Fermentation is generally compromised with low-moisture corn silage for two primary reasons. The first relates back to packing and the initial aerobic stage of fermentation where oxygen is depleted. The longer this initial fermentation stage takes, the greater chance oxygen-loving organisms like yeasts and molds will thrive. The second challenge occurs during the anaerobic phase of fermentation where we can get less-desirable conditions for lactic acid-producing bacteria to flourish. Moisture is critical during this stage. It is generally recommended to add a reputable lactic acid-producing inoculant regardless of moisture; however, it is more critical with dry corn silage because fewer of these active, naturally occurring bacteria are present. Allowing dry corn silage to ferment for longer periods of time is also recommended if inventory allows.

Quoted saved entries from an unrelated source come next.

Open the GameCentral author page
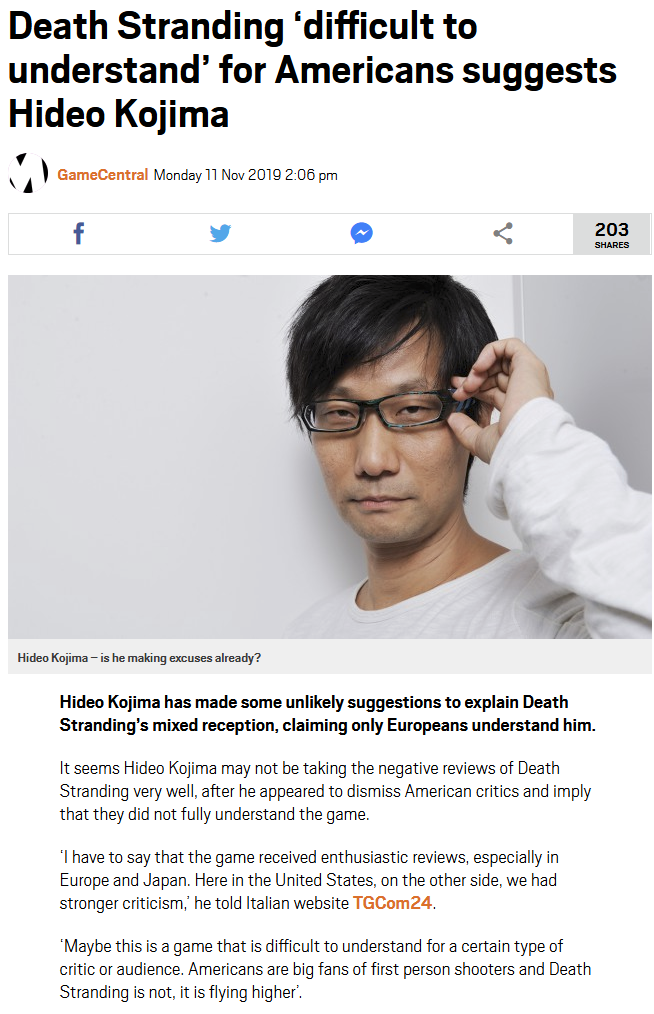The width and height of the screenshot is (654, 1014). click(x=102, y=175)
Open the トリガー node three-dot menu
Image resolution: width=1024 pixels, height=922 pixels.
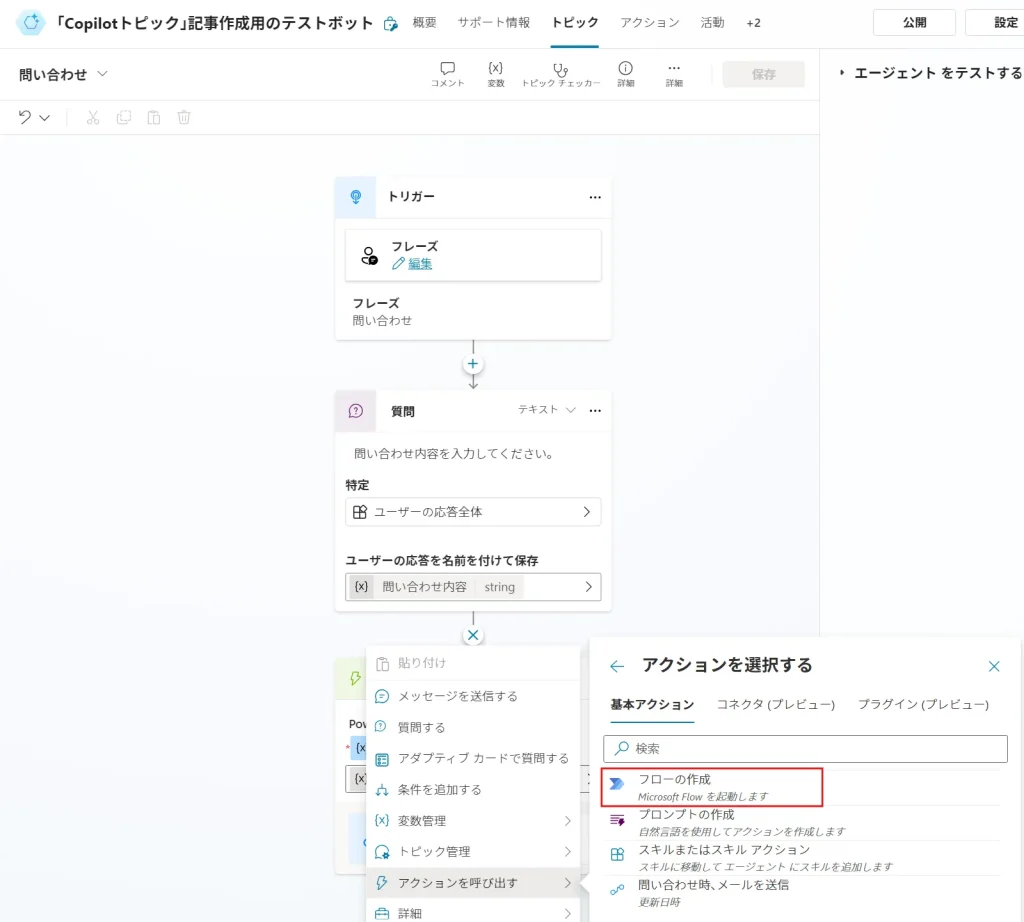(x=595, y=197)
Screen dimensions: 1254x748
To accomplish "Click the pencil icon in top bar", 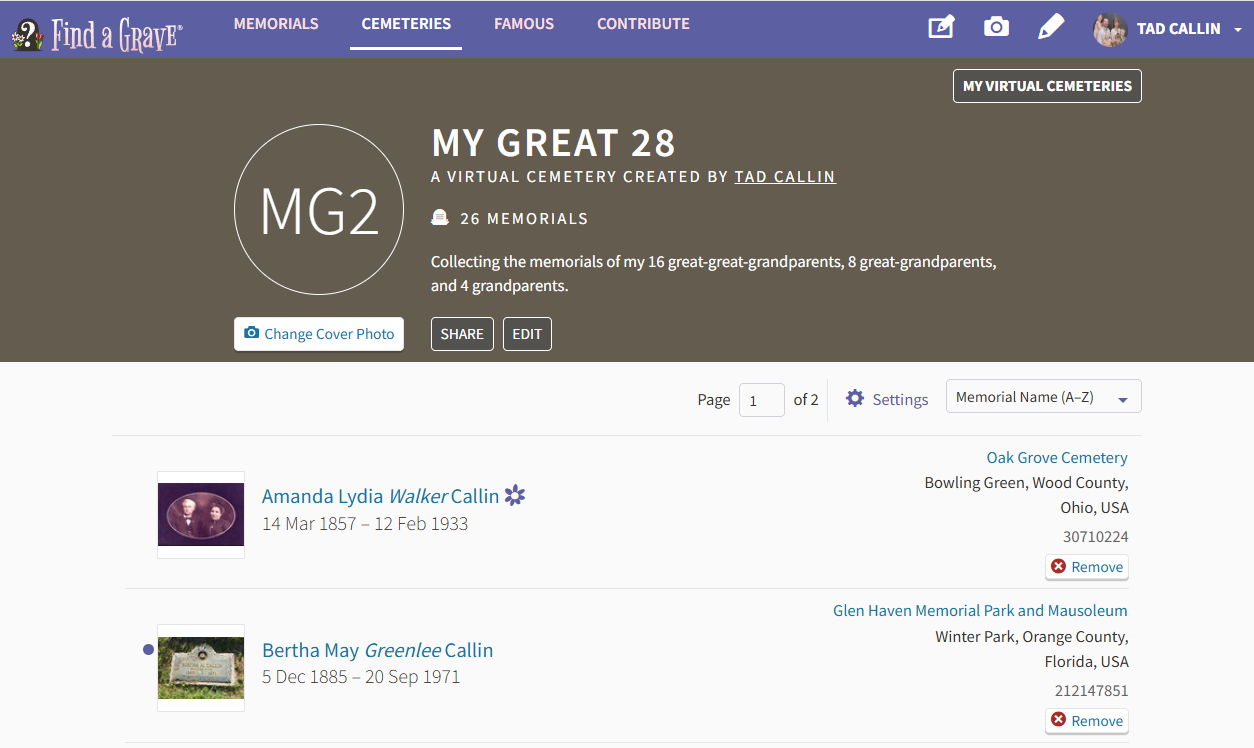I will point(1051,28).
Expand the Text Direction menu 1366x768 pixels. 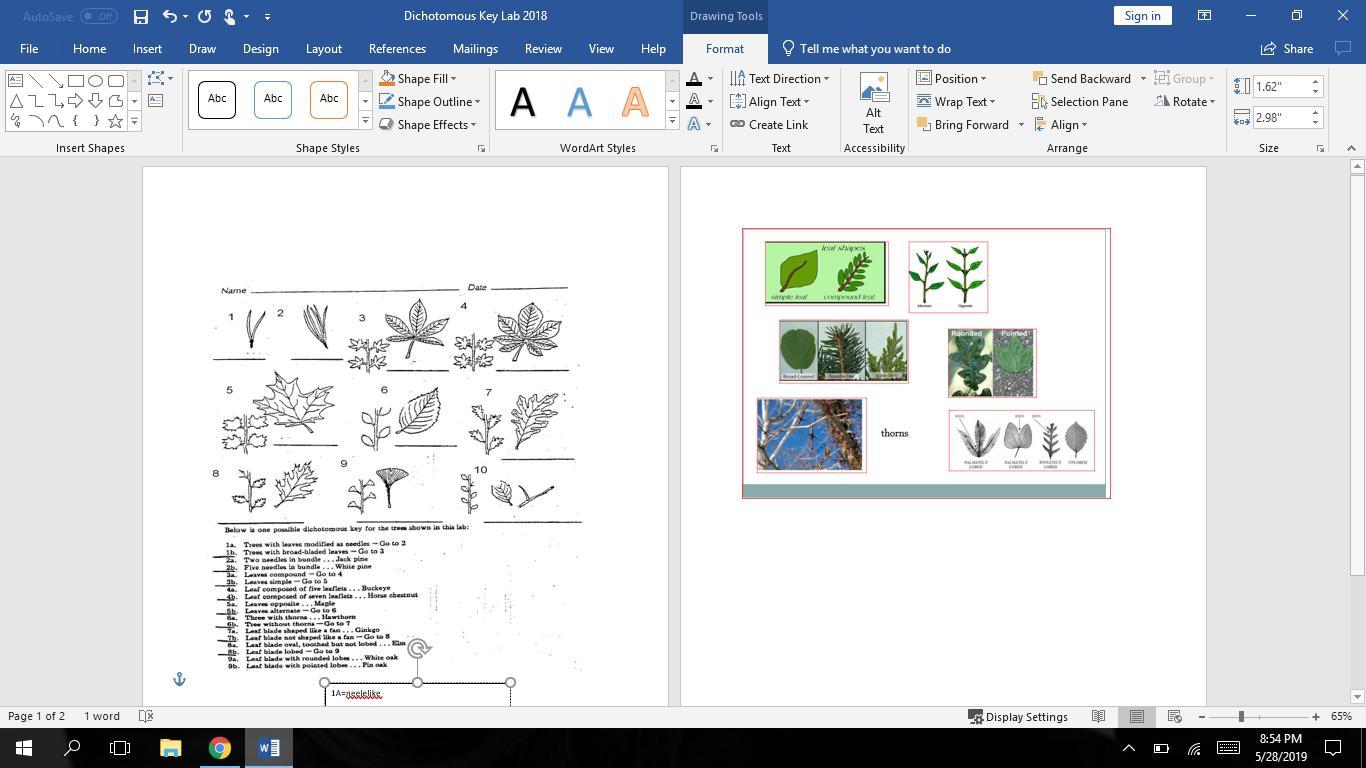click(x=780, y=79)
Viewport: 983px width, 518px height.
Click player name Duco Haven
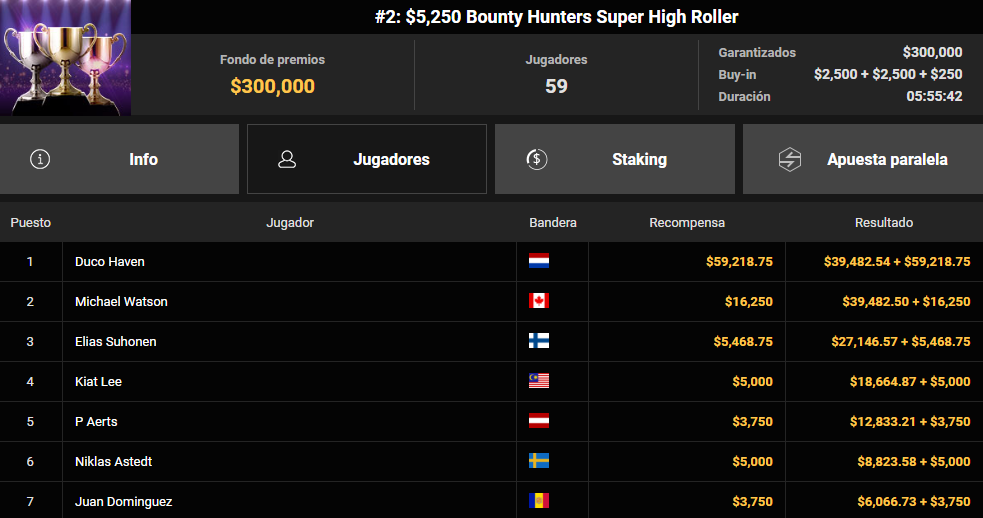pyautogui.click(x=110, y=262)
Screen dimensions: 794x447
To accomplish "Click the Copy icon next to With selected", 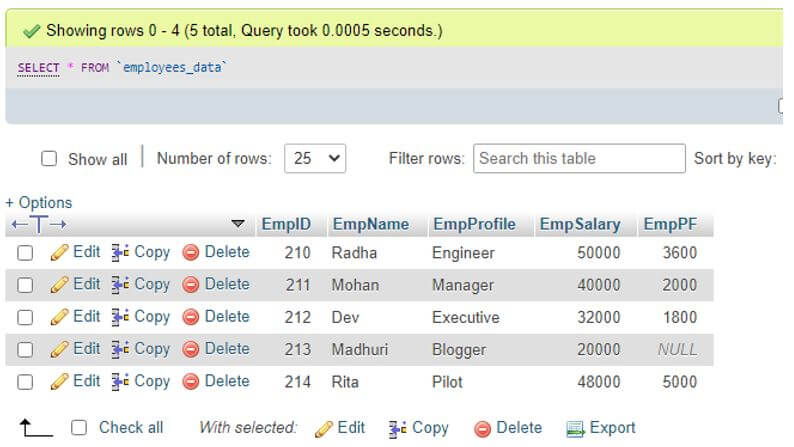I will 397,428.
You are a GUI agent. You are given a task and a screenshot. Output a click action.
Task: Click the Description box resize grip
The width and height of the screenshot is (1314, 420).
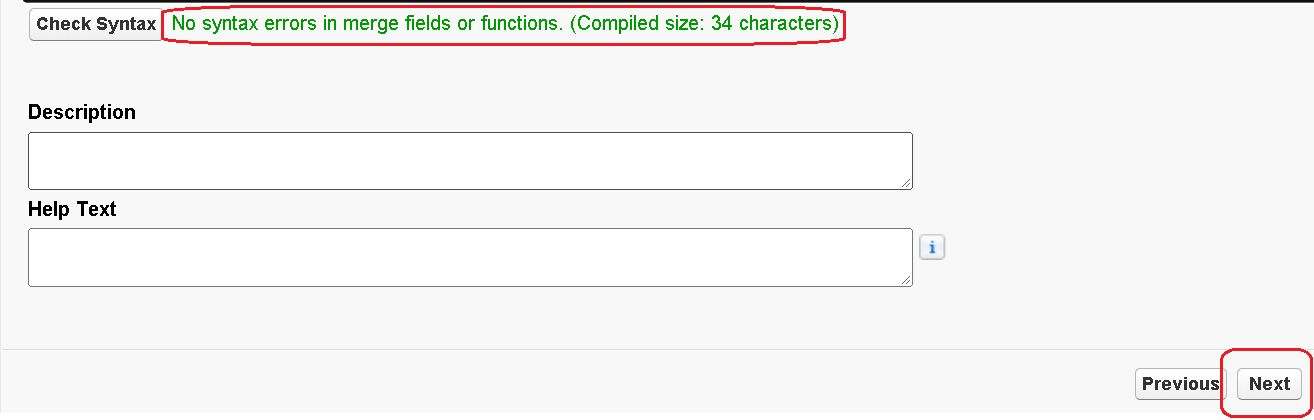pyautogui.click(x=906, y=183)
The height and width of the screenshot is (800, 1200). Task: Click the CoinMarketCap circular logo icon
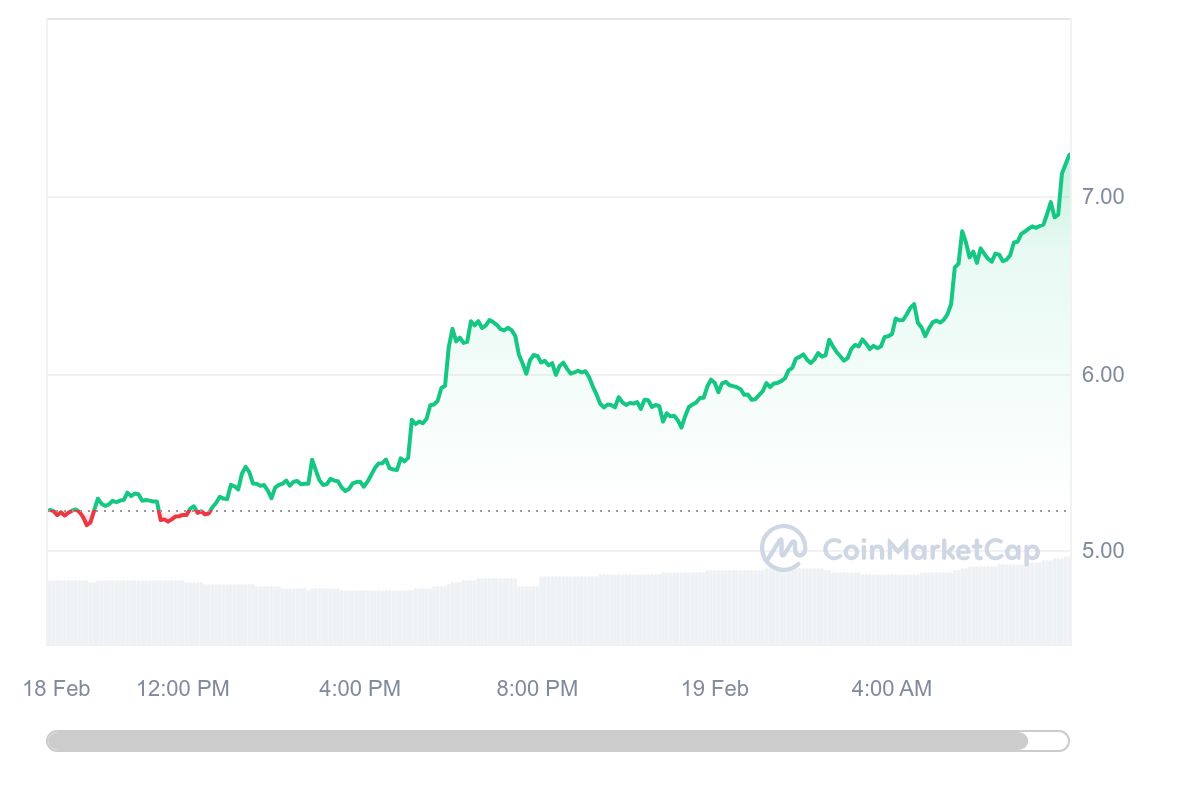pos(784,548)
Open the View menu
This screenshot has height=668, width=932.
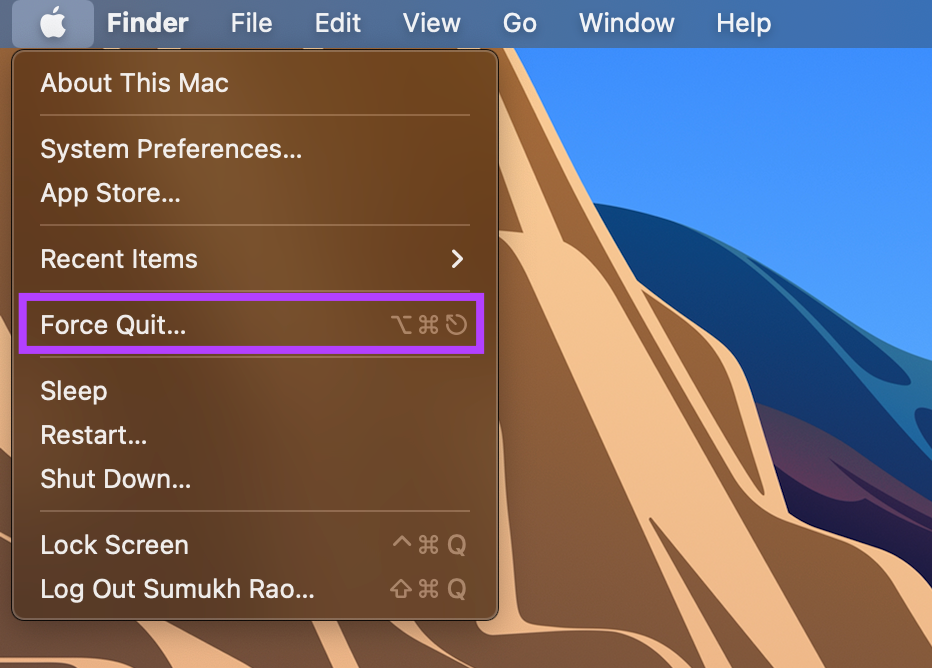[x=432, y=24]
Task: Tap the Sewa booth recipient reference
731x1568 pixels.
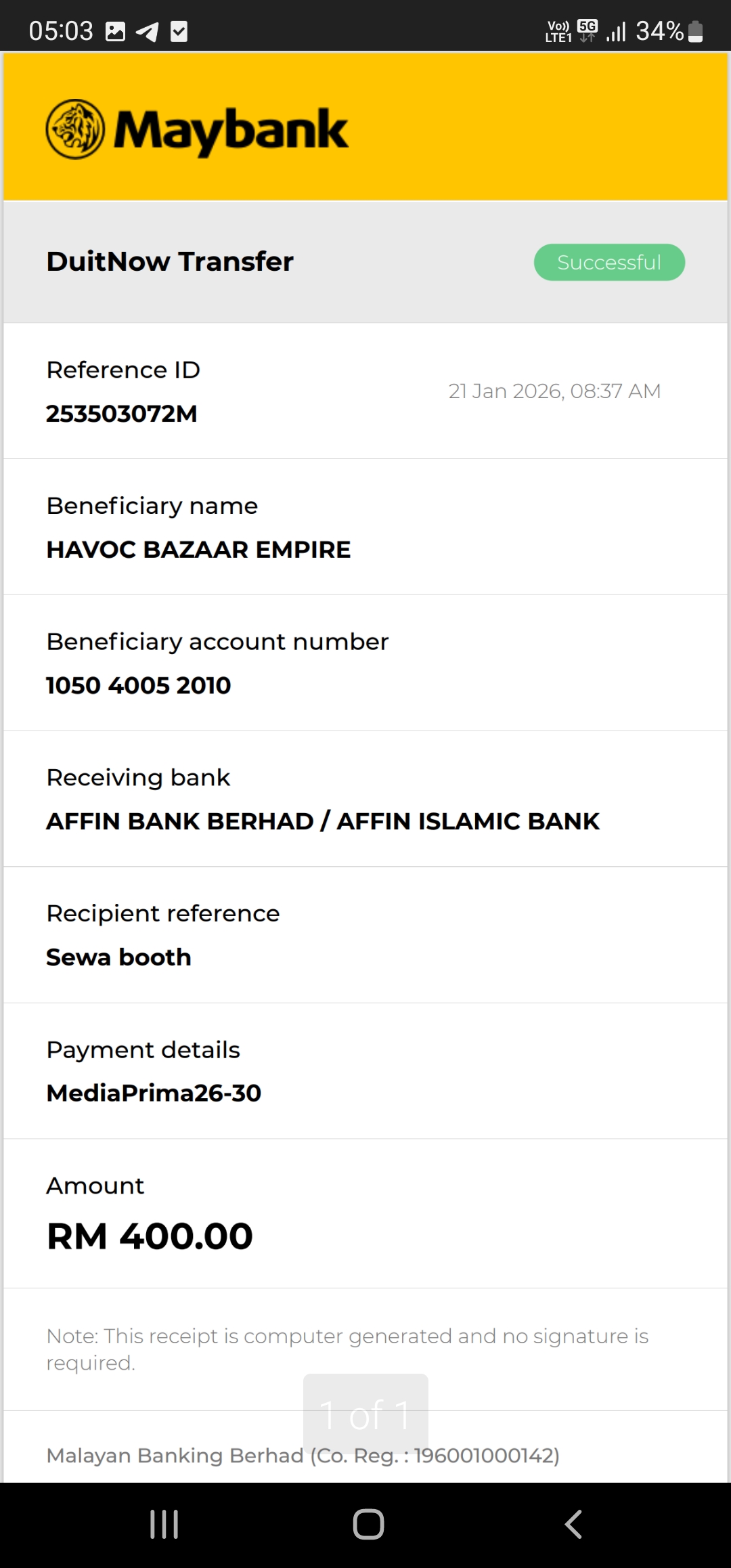Action: [118, 957]
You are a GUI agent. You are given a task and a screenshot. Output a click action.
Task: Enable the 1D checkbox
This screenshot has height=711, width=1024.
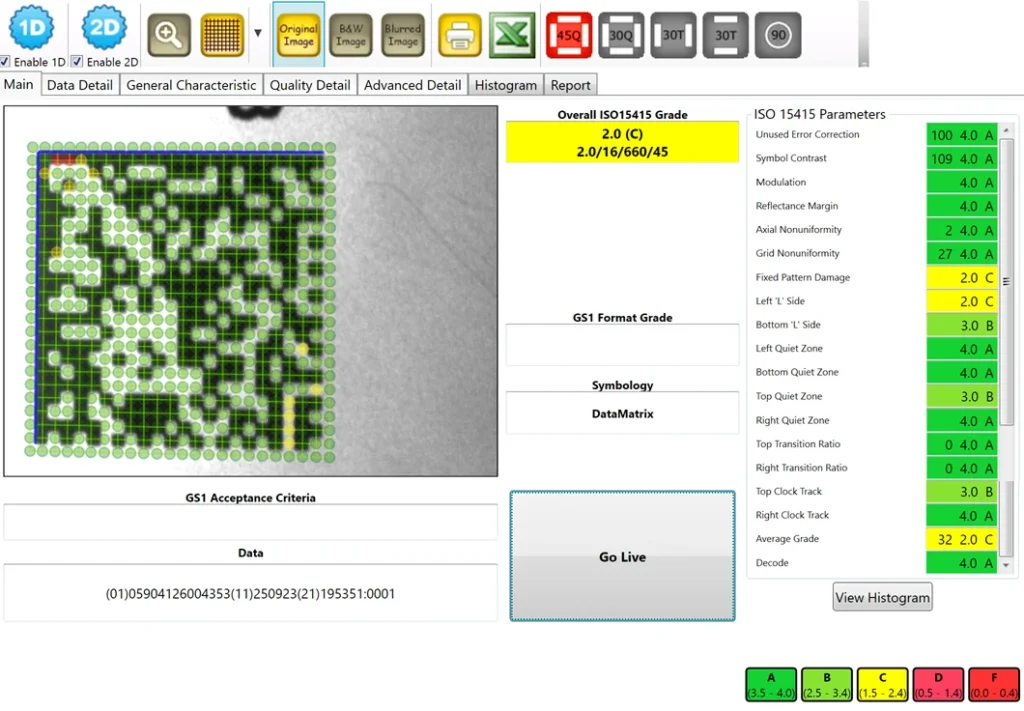click(5, 61)
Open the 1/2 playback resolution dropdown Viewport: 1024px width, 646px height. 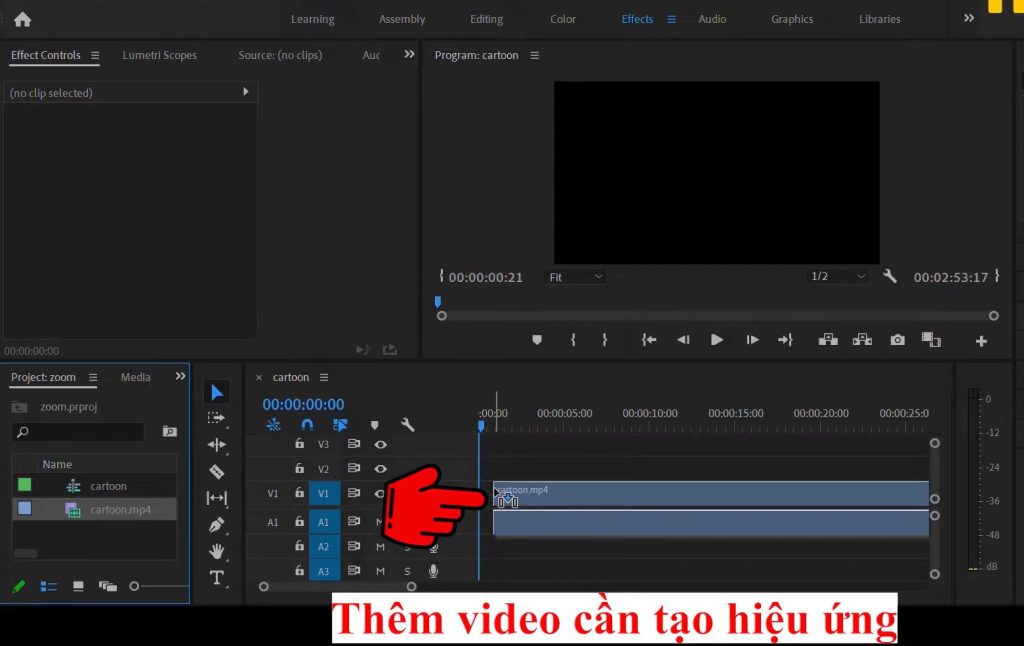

How will dry corn silage feed? The answer depends on how you did on the harvest discussion points above. Fermentation is key to breaking down prolamin (the protein matrix in the kernel that surrounds the starch molecules), making the starch more available for microbial digestion. Well-processed kernels also increase the surface area for rumen bacteria to access starch. Poor fermentation or poorly processed kernels will result in more corn in the manure and less available energy to the cow. This can be monitored by testing manure for fecal starch.
To compensate for lower energy, we may need to feed more corn or other fermentable carbohydrates. Feeding strategies might also include digestible fiber sources such as soy hulls, beet pulp or corn gluten feed. With either approach, we need to feed less forage to make room for these additions. There is a balance between increasing energy and maintaining effective fiber levels in the rumen. Also, beware that reducing silage feed out during warmer weather next summer could be a challenge in terms of spoilage and heating associated with yeast and mold if too little is removed from the face.
If your corn silage was harvested at a lower-than-ideal moisture, realize this is not unprecedented, and many folks have overcome these challenges with minimal interruption. Work with your nutritionist to adjust accordingly, and let the cows tell you the best direction to pursue opportunities.
Barry Visser is a nutritionist for Vita Plus.